Bild: Iris Berben, Bruno Ganz, Volker Schloendorff und viele andere zeigen sich…
BERLIN taz | "Natürlich habe ich Hoffnung, dass die iranische Regierung ein
Einsehen hat und die Urteile über Jafar Panahi und Mohammad Rasoulof
aufhebt." Der iranische Filmemacher Rafi Pitts ist entschieden. "Immerhin
war sie in der Lage, die gesamte grüne Bewegung für illegal zu erklären,
dann kann sie jetzt auch meine beiden Kollegen freilassen", setzt er
grinsend hinzu.
Sein in Deutschland lebender Kollege, der Filmemacher Ali Samadi Ahadi,
findet das reichlich naiv. Nichts, so der Regisseur des Animationsfilms
"Die grüne Welle", deute auf ein Einlenken hin. Sein Film läuft demnächst
in deutschen Kinos an. Pitts lächelt: "Und deshalb soll ich aufhören zu
hoffen?"
Die große, ungelöste Frage, nämlich wie viel Realitätsverdrängung nötig
ist, um emanzipatorisch handeln zu können, oder umgekehrt: wie realistisch
Resignation ist, sie blitzte kurz zwischen beiden Männern auf. Und fast
hätte die Diskussionsveranstaltung "Censored Cinema" spannend oder
zumindest unterhaltsam werden können. Leider aber sah der Moderator
Vincenzo Bugno seine Aufgabe vor allem darin, Konflikte zu vermeiden und
Konsens darüber herzustellen, dass die Lage im Iran wirklich schlimm ist.
Wer hat daran gezweifelt? Die Verurteilung von Jafar Panahi und von
Mohammad Rasoulof zu 6 Jahren Haft und 20 Jahren Berufs-, Rede- und
Reiseverbot spricht eine klare Sprache. Die Niederschlagung der Proteste in
Teheran und anderen Städten am vergangenen Montag ebenso. Bleibt die Frage:
Wie gehen Künstler mit der verschärften Repression im Iran um?
Pitts bittet um Präzision. Die Situation im Iran habe mit der in Ägypten
und in Tunesien so gut wie nichts gemein. Die historische Ausgangslage sei
eine völlig andere, überhaupt führe die Idee von "der" arabischen Welt, die
sich jetzt erhebe, in die Irre. Zwar sind die unter Dreißigjährigen jeweils
demografisch in der Mehrheit und haben es jeweils satt, kein Geld und
keinerlei Freiraum zu haben, um sich auch nur ein bisschen zu amüsieren.

_____

## Aufgaben
A. Wer moderierte laut dem Text über die Diskussion „Censored Cinema“ die Veranstaltung?
B. Schreibe den Text über die Diskussion „Censored Cinema“ im Anschluss an seinen letzten Satz weiter.

## Datenauszug
_____

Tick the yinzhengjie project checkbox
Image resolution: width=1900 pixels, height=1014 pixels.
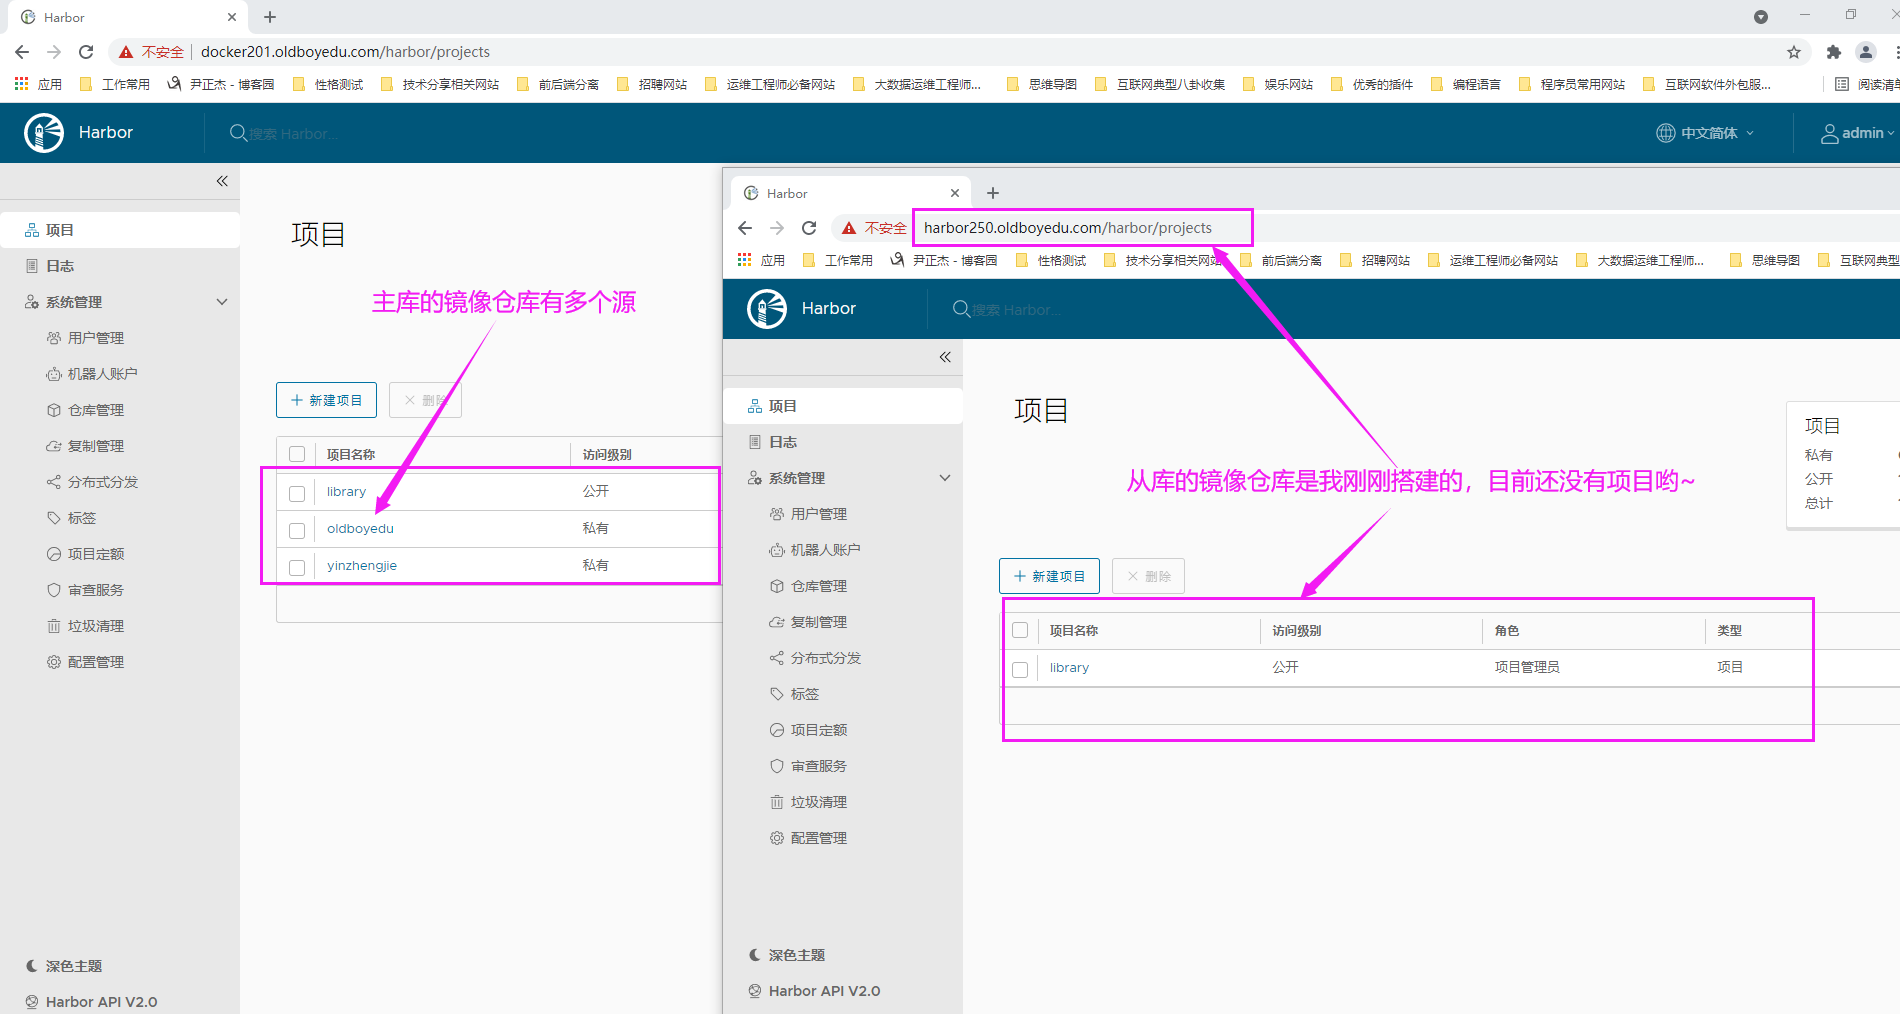pos(297,567)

_____

## Lösungen
A. Vincenzo Bugno.

B.
Doch - entscheidender Unterschied - im Iran verteidigen die
Revolutionsgarden die Interessen der Herrschenden. Und die haben, anders
als das ägyptische Militär, kein Problem damit, gegen die eigene
Bevölkerung loszuschlagen.
Gleichzeitig sei auch die Bevölkerung deutlicher geteilt als die in
Ägypten: So steht der Jugend eine ältere, sehr anders gepolte Generation
gegenüber. Sie hat zum Teil noch den Schah und seine Klassenherrschaft
erlebt, war im Irak-Iran-Krieg und musste erfahren, wie die westliche Welt
sich hinter Hussein stellte und gegen Iran agierte. Man könne die Paranoia
und die Gewaltbereitschaft in seinem Land nur verstehen, wenn man sich die
Geschichte genau ansehe, meint Pitts.
Er mache sich große Sorgen, so Pitts, dass es irgendwann zu einem
Bürgerkrieg kommt. Seitdem 2009 Millionen Iraner auf die Straße gingen,
habe die Regierung nur mit Gewalt geantwortet. An diesem Punkt stimmt ihm
die Menschenrechtsaktivistin Mehrangiz Kar zu und nutzt umgehend die
Gelegenheit, um darauf hinzuweisen, dass Rafi Pitts Film "The Hunter"
übrigens nicht die Realität zeige. Im Iran schössen Zivilisten nicht auf
Polizisten. Das habe sich der Filmemacher einfach nur ausgedacht. Pitts
lacht kurz auf und verzichtet auf eine Replik.
Kurz vor Schluss kommt dann doch noch eine spannende Frage auf: Weiß das
Regime eigentlich, wie sehr es den Rückhalt zumal bei der Jugend verloren
hat? Die Filmemacherin Sepideh Farsi und Ali Samadi Ahadi sind überzeugt
davon, dass die Elite sehr gut informiert ist. Pitts hingegen ist
skeptisch. Für ihn sitzt die Regierung dem Missverständnis auf, nur die
urbane Bevölkerung lehne sie ab. Doch - Analyse hin oder her - das
Wichtigste sei doch, dass Panahi und Rasoulof freikommen. Für etwas anderes
könne er sich gerade nicht wirklich interessieren.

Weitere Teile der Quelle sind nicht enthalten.